Add tests for seriesIndex renumbering

simonswine · simonswine · commit 67d1ef447b84 · 2023-02-07T10:29:46.000Z
diff --git a/pkg/phlaredb/profile_store_test.go b/pkg/phlaredb/profile_store_test.go
@@ -68,15 +68,6 @@ func sameProfileStream(i int) *testProfile {
 	return tp
 }
 
-func threeProfileStreams(i int) *testProfile {
-	tp := sameProfileStream(i)
-	streams := []string{"stream-a", "stream-b", "stream-c"}
-
-	tp.lbls = phlaremodel.LabelsFromStrings("job", "test", "stream", streams[i%3])
-	tp.populateFingerprint()
-	return tp
-}
-
 func readFullParquetFile[M any](t *testing.T, path string) ([]M, uint64) {
 	f, err := os.Open(path)
 	require.NoError(t, err)
@@ -99,7 +90,10 @@ func readFullParquetFile[M any](t *testing.T, path string) ([]M, uint64) {
 	return slice, numRGs
 }
 
-func TestProfileStore_Ingestion(t *testing.T) {
+// TestProfileStore_RowGroupSplitting tests that the profile store splits row
+// groups when certain limits are reached. It also checks that on flushing the
+// block is aggregated correctly. All ingestion is done using the same profile series.
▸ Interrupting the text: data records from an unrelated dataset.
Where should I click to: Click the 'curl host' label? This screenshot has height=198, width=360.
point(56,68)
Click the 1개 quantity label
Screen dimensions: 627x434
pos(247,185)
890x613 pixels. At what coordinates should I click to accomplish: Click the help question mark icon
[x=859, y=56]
+func TestProfileStore_RowGroupSplitting(t *testing.T) {
 	var (
 		ctx   = testContext(t)
 		store = newProfileStore(ctx)
@@ -169,3 +163,51 @@ func TestProfileStore_Ingestion(t *testing.T) {
 		})
 	}
 }
+
+func threeProfileStreams(i int) *testProfile {
+	tp := sameProfileStream(i)
+	streams := []string{"stream-a", "stream-b", "stream-c"}
+
+	tp.lbls = phlaremodel.LabelsFromStrings("job", "test", "stream", streams[i%3])
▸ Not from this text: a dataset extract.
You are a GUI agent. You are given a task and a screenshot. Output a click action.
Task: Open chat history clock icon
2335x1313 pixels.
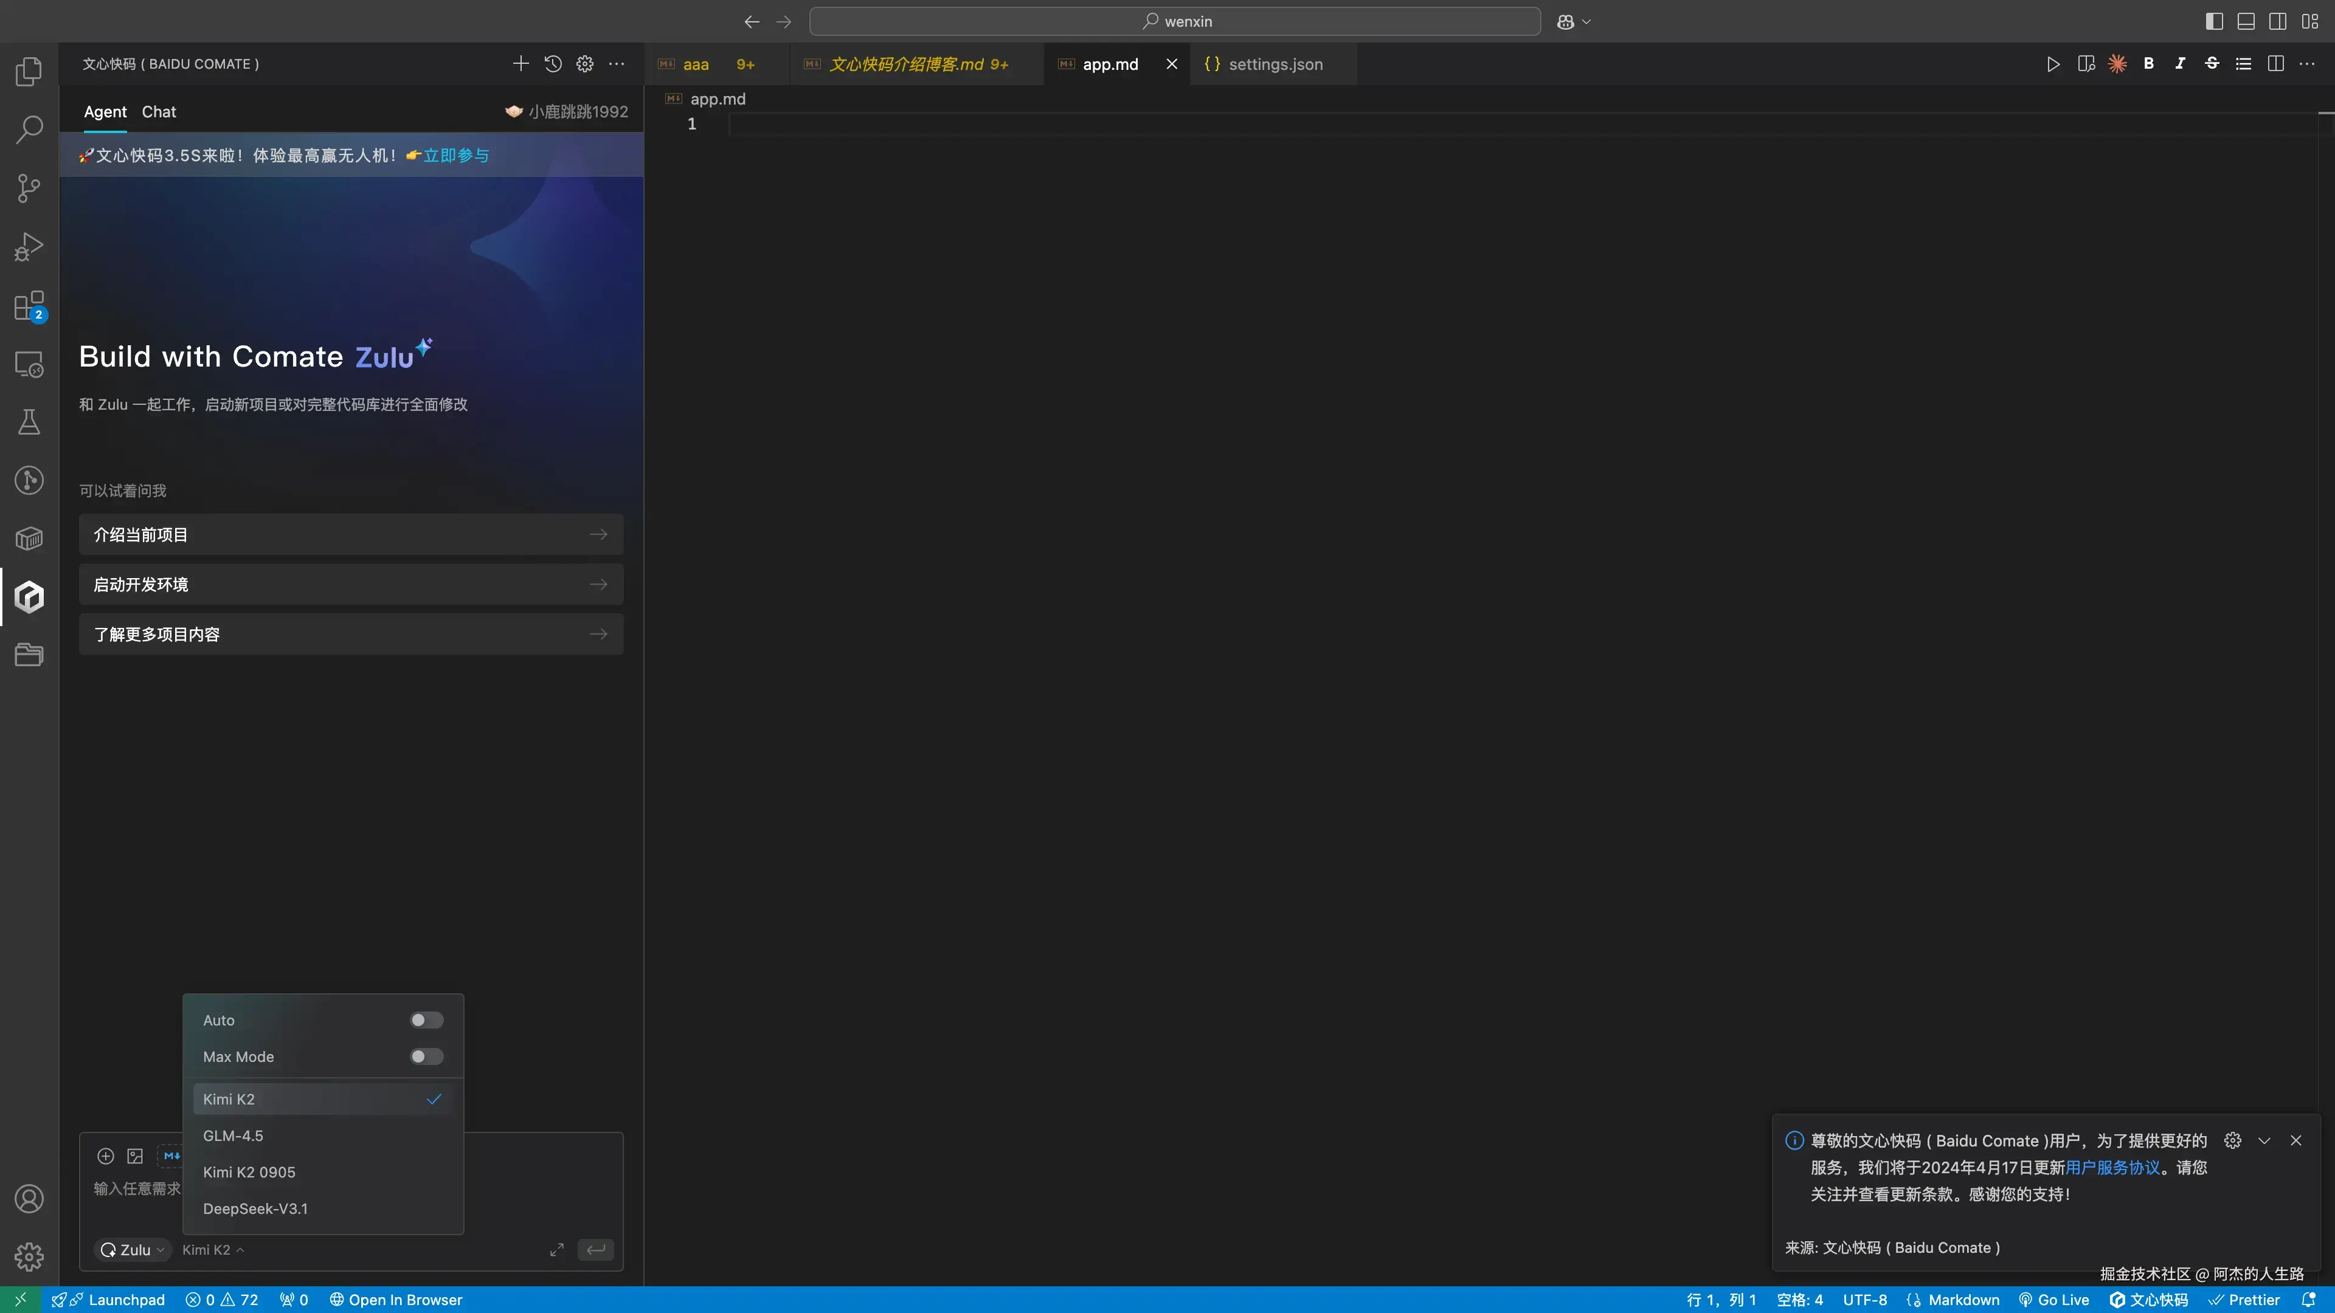(x=553, y=63)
+	tp.populateFingerprint()
+	return tp
+}
+
+// TestProfileStore_Ingestion_SeriesIndexes during ingestion, the profile store
+// writes out row groups to disk temporarily. Later when finishing up the block
+// it will have to combine those files on disk and update the seriesIndex,
+// which is only known when the TSDB index is written to disk.
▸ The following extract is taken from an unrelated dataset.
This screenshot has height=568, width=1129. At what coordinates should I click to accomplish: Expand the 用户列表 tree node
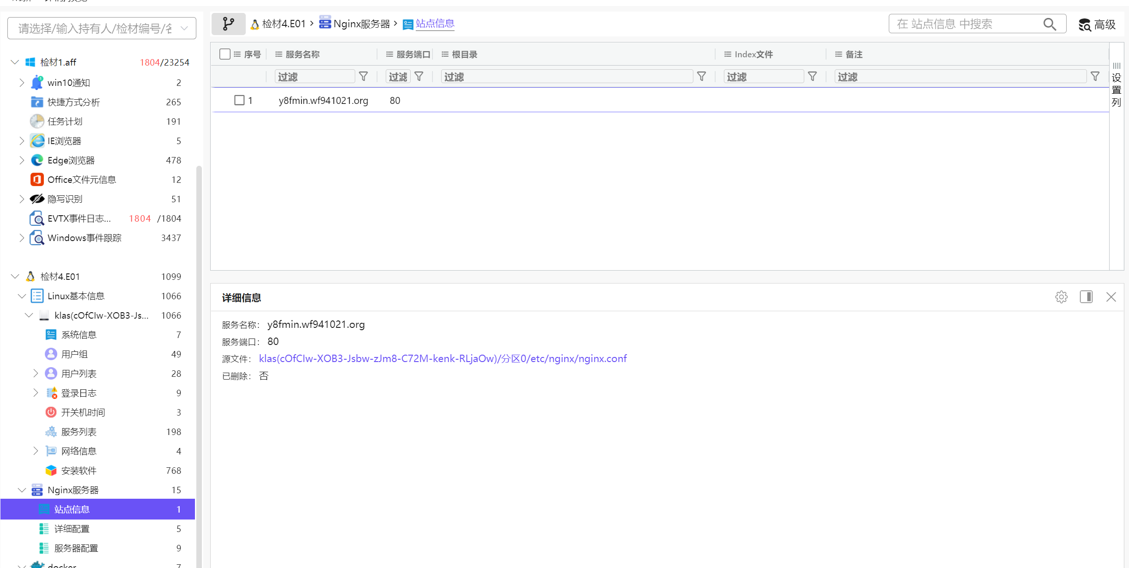pos(36,374)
+func TestProfileStore_Ingestion_SeriesIndexes(t *testing.T) {
+	var (
+		ctx   = testContext(t)
+		store = newProfileStore(ctx)
+	)
+	path := t.TempDir()
+	require.NoError(t, store.Init(path, defaultParquetConfig))
+
+	for i := 0; i < 9; i++ {
+		p := threeProfileStreams(i)
+		require.NoError(t, store.ingest(ctx, []*schemav1.Profile{&p.p}, p.lbls, p.profileName, emptyRewriter()))
+	}
+
+	// flush index
+	indexPath := path + "/" + block.IndexFilename
+	require.NoError(t, store.index.WriteTo(ctx, indexPath))
+
+	// flush profiles and ensure the correct number of files are created
+	numRows, numRGs, err := store.Flush()
+	require.NoError(t, err)
+	assert.Equal(t, uint64(9), numRows)
+	assert.Equal(t, uint64(1), numRGs)
+
+	// now compare the written parquet files
+	rows, numRGs := readFullParquetFile[*schemav1.Profile](t, path+"/profiles.parquet")
+	require.Equal(t, 9, len(rows))
+	assert.Equal(t, uint64(1), numRGs)
+	// expected in series ID order and then by timeNanos
+	for i := 0; i < 9; i++ {
+		id := i%3*3 + i/3 // generates 0,3,6,1,4,7,2,5,8
+		assert.Equal(t, fmt.Sprintf("00000000-0000-0000-0000-%012d", id), rows[i].ID.String())
+		assert.Equal(t, uint32(i/3), rows[i].SeriesIndex)
+	}
+}